3.5. PseudoDrift Workflow

The pseudoDrift R package consisted of three main functions, including ‘simulate_data()’, ‘pw_outlier()’, and ‘pseudo_sdc()’. We wrote these functions to run independently of one another, although here we defined the analysis workflow as applying the ‘pw_outlier()’, and ‘pseudo_sdc()’ functions in sequential order.

We wrote the ‘simulate_data()’ function to accept a structure-data file (SDF) as input, such as those obtained from the MassBank of North America (MoNA) [19], and to return the queried compound metadata as output, along with a simulated peak area matrix, and four distinct signal drift and batch effect types applied to the simulated data. The simulated peak area patterns among QC samples were used to define the four effect types. A monotonic increase or decrease was characteristic of a type 1 effect, a type 2 effect described changes in magnitude occurring between batches, a type 3 effect was random, and a type 4 effect consisted of a combination of type 1 and type 2 effects and represented what is most commonly encountered in metabolomics datasets. To provide user flexibility and ensure reproducible simulation results, we included arguments for seed setting, QC frequency, batch size, and effect type severity.

The first analysis function we developed was ‘pw_outlier()’, which served as an outlier detection method to accommodate common features of metabolomic data, including skewed distributions and limited biological or technical replication. Our approach relied on assessing pairwise absolute differences within and between replicate measures of samples. To illustrate, we considered a hypothetical metabolite or feature and a single sample with three biological replicates. The ‘pw_outlier()’ function computed the pairwise differences between replicates as |rep1-rep2|, |rep1-rep3|, and |rep2-rep3| and then extended this computation to each sample within a given batch. This generated a distribution of pairwise differences, which we assumed to be positively skewed with observations at the upper tail representing potential outliers. The default threshold, which we set for ‘pw_outlier‘ to use, was the 0.95 quantile of all sample pairwise differences in a batch. We included arguments allowing the user to have flexibility over the quantile threshold and grouping factor used for calculations.
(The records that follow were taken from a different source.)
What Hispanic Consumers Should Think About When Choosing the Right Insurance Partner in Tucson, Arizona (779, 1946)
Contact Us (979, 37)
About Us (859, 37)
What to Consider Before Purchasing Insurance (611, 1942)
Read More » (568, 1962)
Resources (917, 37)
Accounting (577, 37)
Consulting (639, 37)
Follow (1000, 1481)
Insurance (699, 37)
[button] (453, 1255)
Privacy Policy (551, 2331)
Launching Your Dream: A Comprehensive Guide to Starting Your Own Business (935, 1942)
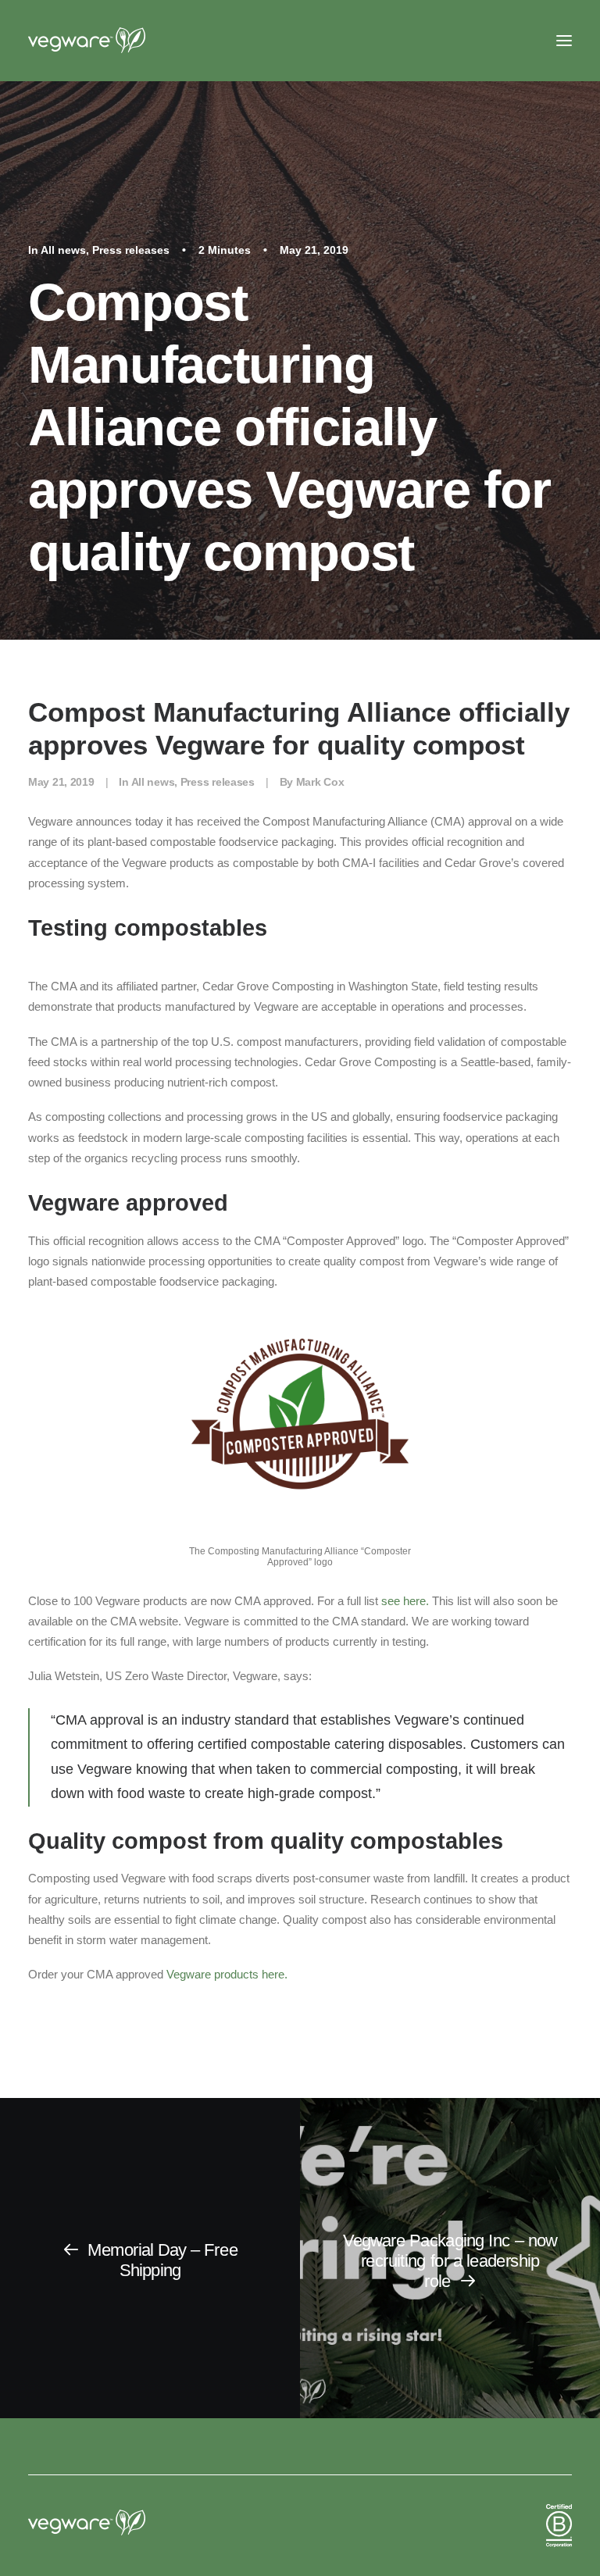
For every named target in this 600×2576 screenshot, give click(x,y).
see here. (405, 1600)
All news (63, 250)
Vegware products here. (227, 1974)
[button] (564, 40)
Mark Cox (320, 782)
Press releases (131, 250)
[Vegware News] (116, 40)
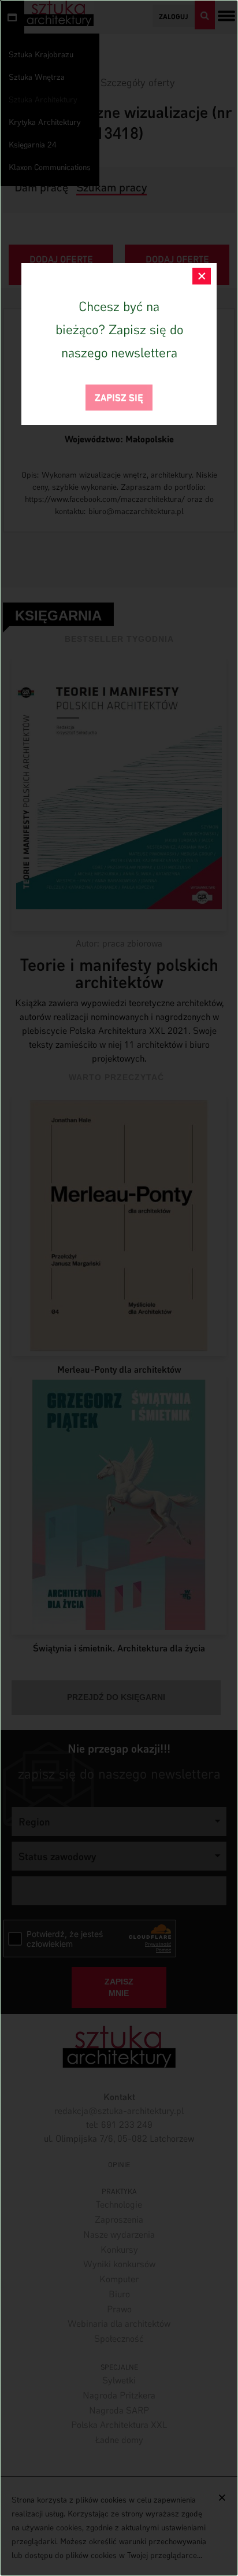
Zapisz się (119, 396)
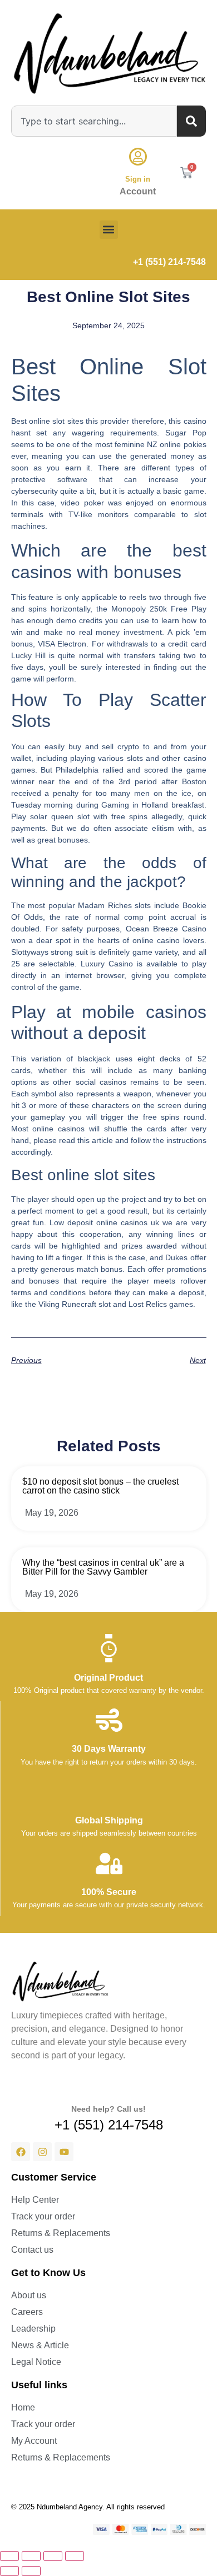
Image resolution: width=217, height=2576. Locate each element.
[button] (109, 229)
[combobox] (94, 121)
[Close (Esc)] (74, 2556)
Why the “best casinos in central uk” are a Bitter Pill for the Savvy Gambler (103, 1567)
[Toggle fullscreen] (31, 2556)
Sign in (137, 179)
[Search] (191, 121)
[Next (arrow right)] (31, 2571)
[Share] (52, 2556)
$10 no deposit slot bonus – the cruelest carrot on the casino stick (100, 1486)
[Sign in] (138, 157)
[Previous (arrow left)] (9, 2571)
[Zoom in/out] (9, 2556)
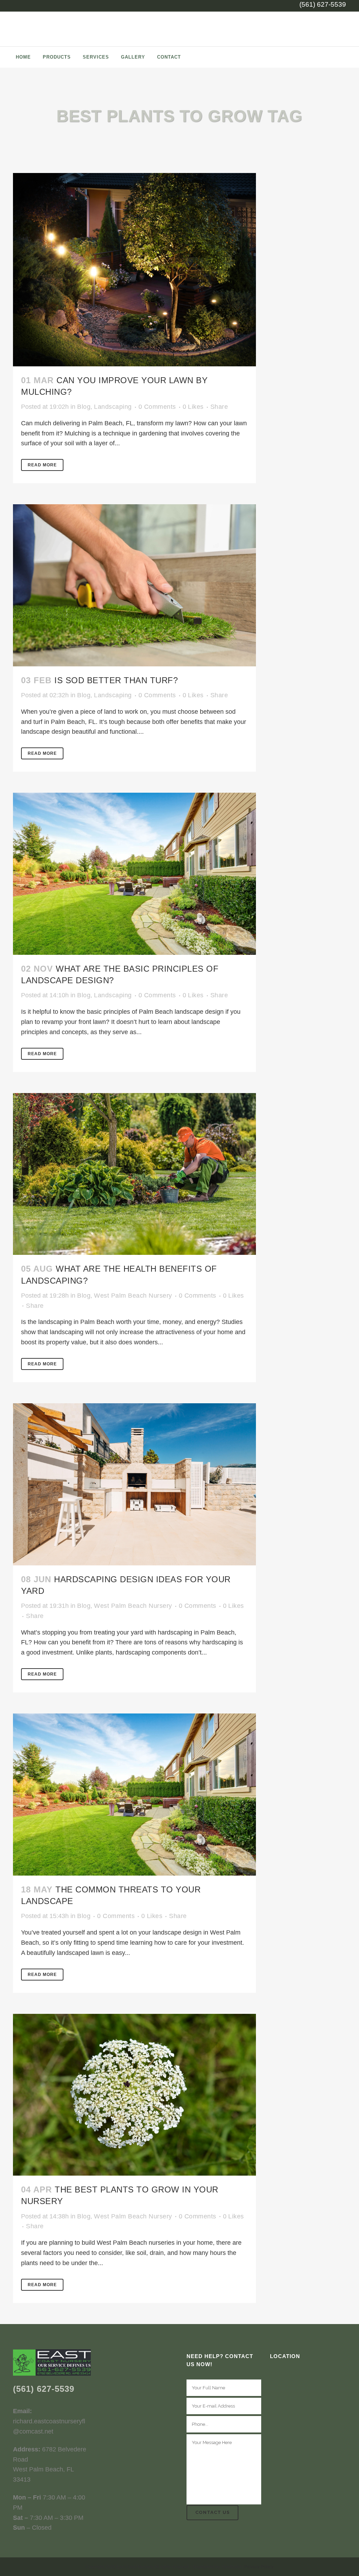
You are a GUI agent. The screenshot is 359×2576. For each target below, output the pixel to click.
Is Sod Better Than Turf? (116, 680)
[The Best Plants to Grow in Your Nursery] (134, 2095)
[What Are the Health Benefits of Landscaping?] (134, 1174)
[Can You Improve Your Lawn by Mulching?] (134, 269)
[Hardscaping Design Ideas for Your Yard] (134, 1484)
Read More (42, 464)
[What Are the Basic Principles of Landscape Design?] (134, 874)
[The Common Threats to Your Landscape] (134, 1794)
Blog (83, 406)
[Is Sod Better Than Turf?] (134, 585)
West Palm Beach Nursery (133, 1295)
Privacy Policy (258, 2566)
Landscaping (113, 406)
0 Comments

We developed the second analysis function, ‘pseudo_sdc()’, to work with a variable representation of trueQC samples across batches. Using data corresponding to the batch where trueQC samples were most represented, or the batch designated as the training batch, ‘pseudo_sdc()’ optimized four parameters that were used to calculate pseudoQC points that effectively captured the signal drift pattern in the training batch. To effectively capture signal drift in this context meant to minimize the criterion set by the user, which, by default, we set to use the mean squared error (MSE) between the trueQC samples and the estimated pseudoQC points in the training batch. The four parameters, which ‘pseudo_sdc()’ optimized, concerned the range of values used in the calculation (quantile.increment), the number of equally sized breaks to divide the batch into (test.breaks), the window size to calculate a rolling median over (test.window), and the positional offset (test.index) of pseudoQCs, relative to test.window. With the optimized parameters from the training batch, ‘pseudo_sdc()’ applied the same parameters to the remaining batches to estimate the pseudoQC points from the data variability. We integrated the QC-RSC [12] method into ‘pseudo_sdc()’ with an auxiliary function from the pmp R package [27] to perform the data correction with pseudoQC samples in lieu of the trueQC samples.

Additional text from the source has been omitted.